1

I am relatively new to Java world and started using Solr recently. I am running Solr 5.2.1 on Amazon t2.small box which is single core and 2 gm RAM ubuntu server. I ran Solr with 1gb heap space configuration. The Solr core currently has 8M documents with 15 fields, 14 of which are String ids only. The other being a DateRange Field type.
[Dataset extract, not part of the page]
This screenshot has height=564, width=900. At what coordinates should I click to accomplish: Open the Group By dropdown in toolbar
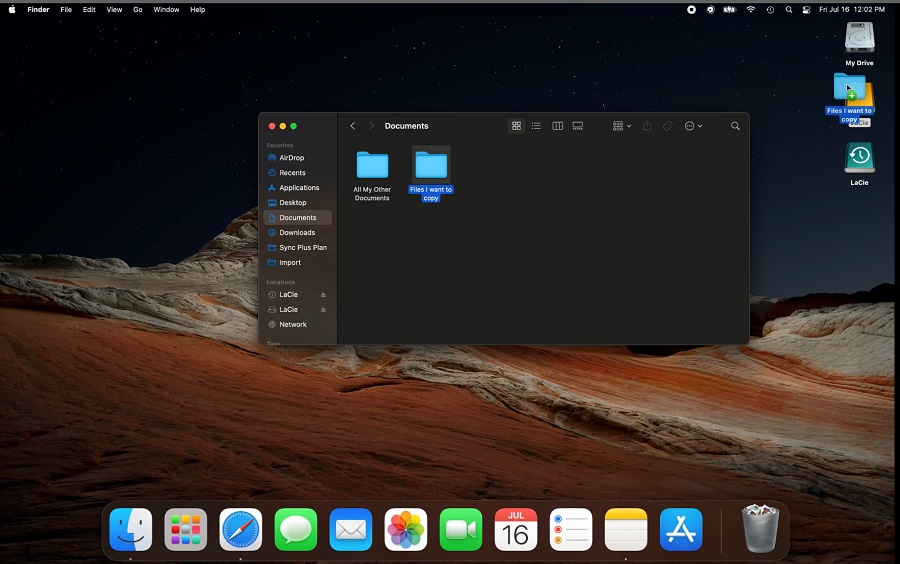tap(621, 126)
The search queries are typically long ones typically on range of 15000-20000 characters. This is due to filter queries being used with multiple field values on the range of 100s. For example,

/select?fq=field1:("value-1"+OR+"value-2"+.......+OR+"value-n") , n ranges from 1000-2000

I modified the Jetty's MaxURLLength to 65535 which allowed me to do this.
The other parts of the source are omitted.